:: SOURCE PASSAGE

The feeling I was left with in reading your thread is that you were either selling yourself, or us, on the reasons why you _shouldn't_ stay married to this guy.

I will tell you quite honestly, my ex's inability to care for the home was one of many of our issues. However, it was made worse by the fact that she didn't work. That isn't your case.

On the whole, you are young. Your relationship is young, and quite frankly, just doesn't sound like it has a very good foundation.

You can give it the old college try and see if you can rediscover your 'spark', but that presumes there was a spark in the first place.

Do you want to stay married to this man? And if so, why? What's in it for you?


----------



## frustr8dhubby (Dec 23, 2010)

I have to agree with Deejo.

But to specifically answer your question, NO. If it were that way my wife would have left me years ago. She is completely anal and organized. I am chaos. She puts up with my brain farts and I put up with her nagging me about them..


----------



## Mom6547 (Jul 13, 2010)

anonymous999 said:


> i'd like a man's perpective...(women welcome too)
> 
> my husband and i have been married for 2.5 years, and largely unhappily from the beginning. he feels i am an unreliable wife when it comes to household tasks, and i feel that he is emotionally unavailable and controlling. i am definitely not the most organized person in the world, i never was, and i can admit this as a big fault of mine. i am working on it, slowly, to become more organized, meet deadlines, pay bills on time, etc.


Organization is akin to responsibility, I am afraid. Habits, skills, routines. Slowly may not be fast enough. 

FlyLady.net: Your personal online coach to help you gain control of your house and home. Get off your franny. 

Seriously. With or without a man, bills need to get paid. Housework needs to get done. It takes 28 days for form a habit, so says FlyLady. If the happy horse pucky bothers you, like it does me, ignore it. Take what is useful and leave the rest.

::::
:: EXTRACTED ENTRIES

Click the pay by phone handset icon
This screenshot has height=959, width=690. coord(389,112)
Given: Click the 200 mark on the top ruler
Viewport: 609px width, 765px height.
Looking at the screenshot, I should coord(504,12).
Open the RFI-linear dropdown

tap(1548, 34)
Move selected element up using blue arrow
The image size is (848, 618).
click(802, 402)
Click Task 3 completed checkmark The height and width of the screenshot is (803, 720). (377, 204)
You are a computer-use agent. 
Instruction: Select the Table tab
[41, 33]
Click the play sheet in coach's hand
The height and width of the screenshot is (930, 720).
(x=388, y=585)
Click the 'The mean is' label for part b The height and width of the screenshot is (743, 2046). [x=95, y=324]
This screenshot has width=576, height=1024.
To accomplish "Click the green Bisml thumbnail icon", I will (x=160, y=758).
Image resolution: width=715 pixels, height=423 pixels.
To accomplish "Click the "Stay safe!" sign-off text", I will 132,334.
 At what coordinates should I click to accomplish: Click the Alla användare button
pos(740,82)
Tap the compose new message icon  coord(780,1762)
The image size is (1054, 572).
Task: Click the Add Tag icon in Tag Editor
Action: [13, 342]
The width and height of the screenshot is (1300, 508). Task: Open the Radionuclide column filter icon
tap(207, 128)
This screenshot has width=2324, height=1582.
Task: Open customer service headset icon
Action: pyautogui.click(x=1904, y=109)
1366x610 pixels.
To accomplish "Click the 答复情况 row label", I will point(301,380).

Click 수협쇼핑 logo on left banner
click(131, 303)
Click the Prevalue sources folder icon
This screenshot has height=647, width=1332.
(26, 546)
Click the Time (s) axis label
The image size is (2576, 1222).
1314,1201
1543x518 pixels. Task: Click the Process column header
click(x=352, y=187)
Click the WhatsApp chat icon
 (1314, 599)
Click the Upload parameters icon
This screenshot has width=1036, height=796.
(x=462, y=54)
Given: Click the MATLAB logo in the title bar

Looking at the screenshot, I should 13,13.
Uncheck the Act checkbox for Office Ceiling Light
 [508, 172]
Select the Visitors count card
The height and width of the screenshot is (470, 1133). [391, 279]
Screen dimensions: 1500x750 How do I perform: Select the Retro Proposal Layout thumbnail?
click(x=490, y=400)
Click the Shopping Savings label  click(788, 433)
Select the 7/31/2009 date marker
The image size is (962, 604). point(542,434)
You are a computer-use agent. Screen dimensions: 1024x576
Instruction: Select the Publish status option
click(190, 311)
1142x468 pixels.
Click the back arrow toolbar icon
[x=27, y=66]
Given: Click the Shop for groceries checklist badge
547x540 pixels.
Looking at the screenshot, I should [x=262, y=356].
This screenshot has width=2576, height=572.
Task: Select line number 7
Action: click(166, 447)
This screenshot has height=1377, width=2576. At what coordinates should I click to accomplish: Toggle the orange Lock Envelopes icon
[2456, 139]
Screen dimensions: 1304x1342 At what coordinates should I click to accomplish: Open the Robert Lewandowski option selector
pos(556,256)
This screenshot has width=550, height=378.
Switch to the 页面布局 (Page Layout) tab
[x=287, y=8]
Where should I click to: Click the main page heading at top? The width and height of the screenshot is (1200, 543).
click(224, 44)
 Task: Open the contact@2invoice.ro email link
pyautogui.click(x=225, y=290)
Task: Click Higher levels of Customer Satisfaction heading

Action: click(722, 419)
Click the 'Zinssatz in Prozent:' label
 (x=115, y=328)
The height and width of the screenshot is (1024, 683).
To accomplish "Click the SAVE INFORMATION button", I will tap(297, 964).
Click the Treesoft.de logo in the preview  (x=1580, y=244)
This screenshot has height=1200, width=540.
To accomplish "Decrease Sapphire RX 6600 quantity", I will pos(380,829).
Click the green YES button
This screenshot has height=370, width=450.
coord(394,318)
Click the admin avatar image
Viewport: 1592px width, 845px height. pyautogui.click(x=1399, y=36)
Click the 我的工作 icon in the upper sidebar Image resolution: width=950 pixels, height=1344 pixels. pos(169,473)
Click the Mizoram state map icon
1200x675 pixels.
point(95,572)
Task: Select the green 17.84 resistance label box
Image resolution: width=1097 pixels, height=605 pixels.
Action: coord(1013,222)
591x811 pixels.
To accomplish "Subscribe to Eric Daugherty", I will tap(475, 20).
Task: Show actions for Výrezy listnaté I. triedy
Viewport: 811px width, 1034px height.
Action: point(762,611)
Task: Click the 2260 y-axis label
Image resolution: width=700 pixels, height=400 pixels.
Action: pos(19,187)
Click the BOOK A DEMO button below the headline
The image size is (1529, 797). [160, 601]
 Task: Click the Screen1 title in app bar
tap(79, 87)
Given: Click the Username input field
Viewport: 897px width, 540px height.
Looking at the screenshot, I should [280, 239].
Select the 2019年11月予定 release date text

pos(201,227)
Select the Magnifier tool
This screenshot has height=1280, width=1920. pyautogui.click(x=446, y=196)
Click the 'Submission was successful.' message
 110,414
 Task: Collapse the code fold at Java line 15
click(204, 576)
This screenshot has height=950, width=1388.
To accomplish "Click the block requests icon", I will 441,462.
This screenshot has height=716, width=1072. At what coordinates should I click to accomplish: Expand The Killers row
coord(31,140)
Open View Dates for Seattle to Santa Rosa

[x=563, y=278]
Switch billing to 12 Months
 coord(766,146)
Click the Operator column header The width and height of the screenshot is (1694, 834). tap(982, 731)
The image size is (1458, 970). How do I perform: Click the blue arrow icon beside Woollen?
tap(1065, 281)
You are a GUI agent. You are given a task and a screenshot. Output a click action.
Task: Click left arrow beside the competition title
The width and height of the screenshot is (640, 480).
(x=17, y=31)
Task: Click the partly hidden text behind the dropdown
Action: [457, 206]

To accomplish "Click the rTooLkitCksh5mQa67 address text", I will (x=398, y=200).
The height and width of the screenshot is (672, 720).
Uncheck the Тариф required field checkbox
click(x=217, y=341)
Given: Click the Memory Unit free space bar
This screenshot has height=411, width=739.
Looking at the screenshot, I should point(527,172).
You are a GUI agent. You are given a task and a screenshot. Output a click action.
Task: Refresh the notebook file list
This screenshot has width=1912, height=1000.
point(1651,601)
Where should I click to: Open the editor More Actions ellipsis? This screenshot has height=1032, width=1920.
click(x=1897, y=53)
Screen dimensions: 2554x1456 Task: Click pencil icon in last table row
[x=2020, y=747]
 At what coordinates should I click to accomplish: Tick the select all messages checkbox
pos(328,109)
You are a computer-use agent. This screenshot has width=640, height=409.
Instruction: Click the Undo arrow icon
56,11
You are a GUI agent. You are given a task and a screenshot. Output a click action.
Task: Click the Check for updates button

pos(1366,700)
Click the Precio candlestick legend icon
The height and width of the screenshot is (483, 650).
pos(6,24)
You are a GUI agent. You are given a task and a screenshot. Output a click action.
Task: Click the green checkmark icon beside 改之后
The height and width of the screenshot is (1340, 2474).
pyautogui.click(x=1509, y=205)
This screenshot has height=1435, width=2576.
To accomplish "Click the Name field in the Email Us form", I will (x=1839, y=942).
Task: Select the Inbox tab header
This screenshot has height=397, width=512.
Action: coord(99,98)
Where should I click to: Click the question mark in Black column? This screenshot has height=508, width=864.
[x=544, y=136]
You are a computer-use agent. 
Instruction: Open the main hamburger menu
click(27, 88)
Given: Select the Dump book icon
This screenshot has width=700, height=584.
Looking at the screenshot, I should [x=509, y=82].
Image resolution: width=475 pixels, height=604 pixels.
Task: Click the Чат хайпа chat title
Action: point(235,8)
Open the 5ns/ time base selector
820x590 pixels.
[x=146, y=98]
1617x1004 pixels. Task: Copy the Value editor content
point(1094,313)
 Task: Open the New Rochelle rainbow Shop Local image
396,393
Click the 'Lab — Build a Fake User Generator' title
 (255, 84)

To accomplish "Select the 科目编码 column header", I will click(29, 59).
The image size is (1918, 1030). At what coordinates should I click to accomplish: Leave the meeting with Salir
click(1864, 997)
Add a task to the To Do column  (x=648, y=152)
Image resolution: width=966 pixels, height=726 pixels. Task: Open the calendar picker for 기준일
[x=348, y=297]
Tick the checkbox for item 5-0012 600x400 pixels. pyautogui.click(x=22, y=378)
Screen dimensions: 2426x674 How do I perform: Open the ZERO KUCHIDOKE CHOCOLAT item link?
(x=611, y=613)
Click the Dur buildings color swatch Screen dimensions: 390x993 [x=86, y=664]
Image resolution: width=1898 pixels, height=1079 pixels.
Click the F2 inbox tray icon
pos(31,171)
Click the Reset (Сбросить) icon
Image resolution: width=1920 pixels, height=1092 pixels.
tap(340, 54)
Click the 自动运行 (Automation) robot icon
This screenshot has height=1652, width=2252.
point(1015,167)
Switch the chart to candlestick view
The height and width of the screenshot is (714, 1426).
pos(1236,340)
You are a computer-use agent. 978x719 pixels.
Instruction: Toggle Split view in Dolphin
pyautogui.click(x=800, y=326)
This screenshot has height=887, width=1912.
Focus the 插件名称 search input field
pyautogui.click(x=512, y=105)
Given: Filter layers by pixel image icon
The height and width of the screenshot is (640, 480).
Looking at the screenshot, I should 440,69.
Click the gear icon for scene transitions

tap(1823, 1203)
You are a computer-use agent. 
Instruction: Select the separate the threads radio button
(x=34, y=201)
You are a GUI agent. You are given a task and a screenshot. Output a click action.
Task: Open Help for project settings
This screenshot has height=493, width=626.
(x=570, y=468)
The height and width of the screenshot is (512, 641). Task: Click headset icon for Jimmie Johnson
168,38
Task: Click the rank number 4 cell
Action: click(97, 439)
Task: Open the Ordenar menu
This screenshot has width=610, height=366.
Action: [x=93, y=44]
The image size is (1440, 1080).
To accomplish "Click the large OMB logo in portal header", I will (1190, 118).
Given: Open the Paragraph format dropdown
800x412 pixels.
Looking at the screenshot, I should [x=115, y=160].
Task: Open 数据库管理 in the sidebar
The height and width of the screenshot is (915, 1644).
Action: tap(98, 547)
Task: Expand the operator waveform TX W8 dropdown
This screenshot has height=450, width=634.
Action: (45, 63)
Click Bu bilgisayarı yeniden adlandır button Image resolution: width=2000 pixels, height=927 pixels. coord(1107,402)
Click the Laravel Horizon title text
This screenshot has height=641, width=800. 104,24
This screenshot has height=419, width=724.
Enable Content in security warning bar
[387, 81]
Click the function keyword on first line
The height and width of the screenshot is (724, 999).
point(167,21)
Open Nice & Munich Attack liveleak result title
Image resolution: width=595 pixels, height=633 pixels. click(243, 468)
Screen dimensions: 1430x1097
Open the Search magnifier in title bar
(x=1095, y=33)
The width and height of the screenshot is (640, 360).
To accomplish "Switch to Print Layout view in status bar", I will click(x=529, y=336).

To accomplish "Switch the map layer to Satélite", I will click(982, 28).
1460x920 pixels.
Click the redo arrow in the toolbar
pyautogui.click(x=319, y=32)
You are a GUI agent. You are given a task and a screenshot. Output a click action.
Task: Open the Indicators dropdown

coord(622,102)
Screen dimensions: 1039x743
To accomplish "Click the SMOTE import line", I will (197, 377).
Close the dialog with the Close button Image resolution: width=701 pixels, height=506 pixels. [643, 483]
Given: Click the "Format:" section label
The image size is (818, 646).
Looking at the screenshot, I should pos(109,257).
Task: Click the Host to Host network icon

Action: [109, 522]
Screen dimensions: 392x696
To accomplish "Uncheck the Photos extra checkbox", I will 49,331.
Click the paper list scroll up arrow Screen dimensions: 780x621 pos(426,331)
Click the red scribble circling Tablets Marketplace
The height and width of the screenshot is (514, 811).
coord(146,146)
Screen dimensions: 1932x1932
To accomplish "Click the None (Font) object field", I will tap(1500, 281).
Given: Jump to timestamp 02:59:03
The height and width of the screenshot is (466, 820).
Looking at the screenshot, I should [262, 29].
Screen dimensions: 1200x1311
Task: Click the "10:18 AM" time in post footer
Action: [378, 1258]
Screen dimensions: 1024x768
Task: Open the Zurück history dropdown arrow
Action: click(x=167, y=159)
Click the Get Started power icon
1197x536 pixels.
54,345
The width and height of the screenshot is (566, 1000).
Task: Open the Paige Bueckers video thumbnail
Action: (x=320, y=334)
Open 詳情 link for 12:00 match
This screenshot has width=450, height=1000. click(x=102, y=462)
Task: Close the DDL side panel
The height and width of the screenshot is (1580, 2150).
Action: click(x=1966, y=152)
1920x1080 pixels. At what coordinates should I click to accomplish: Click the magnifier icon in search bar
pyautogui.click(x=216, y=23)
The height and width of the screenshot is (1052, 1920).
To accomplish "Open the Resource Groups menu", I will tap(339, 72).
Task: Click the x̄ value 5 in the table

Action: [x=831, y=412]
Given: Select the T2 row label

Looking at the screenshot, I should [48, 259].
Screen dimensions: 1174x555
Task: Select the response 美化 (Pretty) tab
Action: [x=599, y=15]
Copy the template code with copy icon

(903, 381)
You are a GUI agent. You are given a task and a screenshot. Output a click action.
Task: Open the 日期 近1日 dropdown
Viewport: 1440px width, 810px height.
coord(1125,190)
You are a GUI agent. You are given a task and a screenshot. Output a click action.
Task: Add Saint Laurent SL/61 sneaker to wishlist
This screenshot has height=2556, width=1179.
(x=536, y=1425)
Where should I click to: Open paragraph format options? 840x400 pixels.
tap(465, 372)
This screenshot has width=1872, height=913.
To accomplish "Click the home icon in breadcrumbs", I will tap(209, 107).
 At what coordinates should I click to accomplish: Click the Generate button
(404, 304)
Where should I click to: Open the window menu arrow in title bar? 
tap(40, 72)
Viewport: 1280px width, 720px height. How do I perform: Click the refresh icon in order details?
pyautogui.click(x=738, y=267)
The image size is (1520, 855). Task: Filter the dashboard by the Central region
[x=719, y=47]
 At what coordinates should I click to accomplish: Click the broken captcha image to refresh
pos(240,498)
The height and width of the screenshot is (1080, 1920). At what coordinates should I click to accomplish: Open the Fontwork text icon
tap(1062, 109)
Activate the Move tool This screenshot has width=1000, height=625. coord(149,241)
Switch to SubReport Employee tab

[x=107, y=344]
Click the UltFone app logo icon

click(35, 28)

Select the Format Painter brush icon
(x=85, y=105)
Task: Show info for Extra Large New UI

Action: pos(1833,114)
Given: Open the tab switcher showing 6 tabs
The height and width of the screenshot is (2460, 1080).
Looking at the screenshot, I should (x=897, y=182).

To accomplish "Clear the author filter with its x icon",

::::

EXERCISE DESCRIPTION: Can you repeat, word for word, the part of the forum thread on marriage starting with "But to specifically" and going on through "me about them.."?

COMPLETE OUTPUT:
But to specifically answer your question, NO. If it were that way my wife would have left me years ago. She is completely anal and organized. I am chaos. She puts up with my brain farts and I put up with her nagging me about them..